Top 100 Week: Favorites Missing the Cut

We continue Top 100 Week here at the Opinionated Gamers today by sharing some of our all-time favorite games that missed the cut for yesterday’s aggregate list.  As mentioned yesterday, 19 different OG writers submitted their all-time Top 100 list, and we compiled the results to present 63 games yesterday that appeared on at least 5 or more of those lists.  We crowned Can’t Stop and Puerto Rico as the champions, each appearing on the favorites lists of over 60% of OG participants.  Today we will tell you about some of our Top 100 games that did not make the cut for yesterday’s write-up due to a lack of love among our fellow writers.  Here you will hear about personal favorites of each of us and why we just can’t get enough of these games!

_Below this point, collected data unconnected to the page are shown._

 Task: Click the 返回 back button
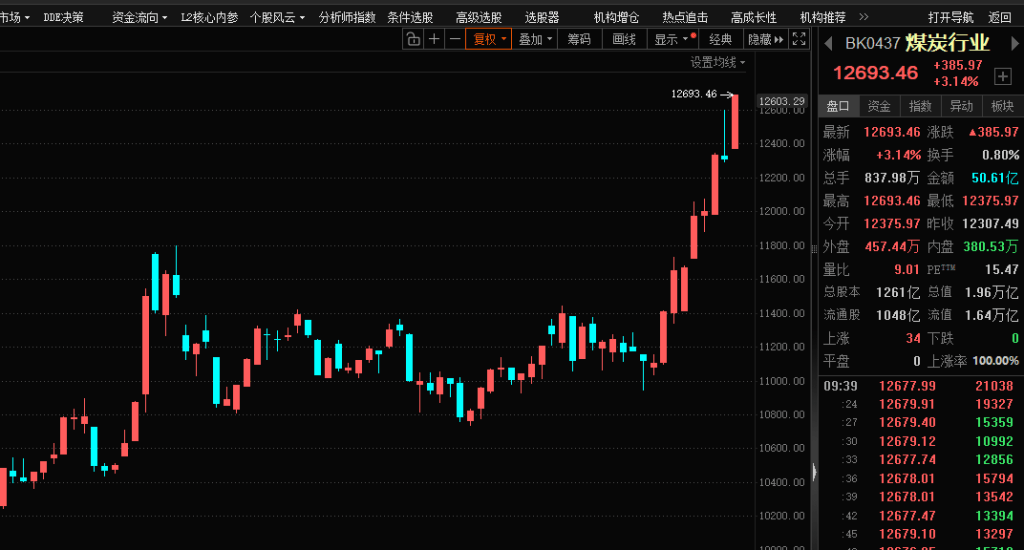[x=1000, y=17]
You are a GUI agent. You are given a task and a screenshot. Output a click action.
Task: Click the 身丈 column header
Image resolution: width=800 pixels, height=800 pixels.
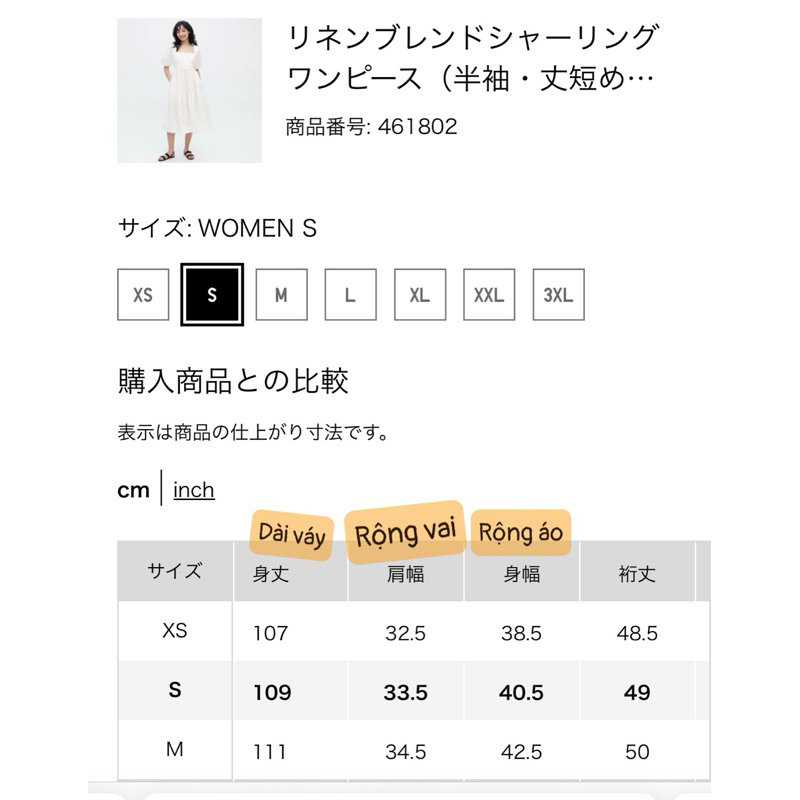click(272, 574)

Talia Rosen: My favorite games that missed the cut for yesterday’s lists are

  • Longer high-conflict games like War of the Ring, Twilight Struggle, Nexus Ops, Root, and Dominant Species
  • Classic German-style games like Stephensons Rocket, Lowenherz, and Caylus
  • Children’s games like Igloo Pop and Survive
  • Pattern recognition games like Geistesblitz, Uluru, and Jungle Speed

My personal Top 100 reflected my eclectic (some might say idiosyncratic or bizarre) taste for a wide variety of styles of games.  I have a penchant for longer, higher-conflict games that is not shared by most of my fellow OG writers.  I’ve long championed games like War of the Ring and Dominant Species with little success in these quarters.  I just adore two-vs-two partnership Nexus Ops and four-player free-for-all Root.  At the same time, I can’t get enough of old-school classic German-style games, particularly the sheer brilliance of Stephensons Rocket.  I also have a total soft spot for the ahead-of-its-time gameplay of Survive and the frenetic-nature of games like Geistesblitz and Uluru.  My desert island Top 100 is ultimately so different from yesterday’s picks, but variety is the spice of gaming joy, right?

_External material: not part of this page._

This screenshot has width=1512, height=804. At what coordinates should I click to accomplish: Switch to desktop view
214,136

Larry Levy:  One of my all-time favorite games missed the cut and I wasn’t particularly surprised it did.  It’s Tikal and not only is it 25 years old, it has a reputation (mostly undeserved, IMO) as a title that is hugely prone to AP.  But almost all of my games have taken 2 hours or less, so with a little focus, AP just isn’t a problem.  That leaves you with a wonderfully thinky, highly thematic, very interactive, and completely gorgeous game.  I think it’s just as good today as when it came out in 1999 and I absolutely love it.  But sadly, it’s rarely played these days and I was the only person to put it in their top 100.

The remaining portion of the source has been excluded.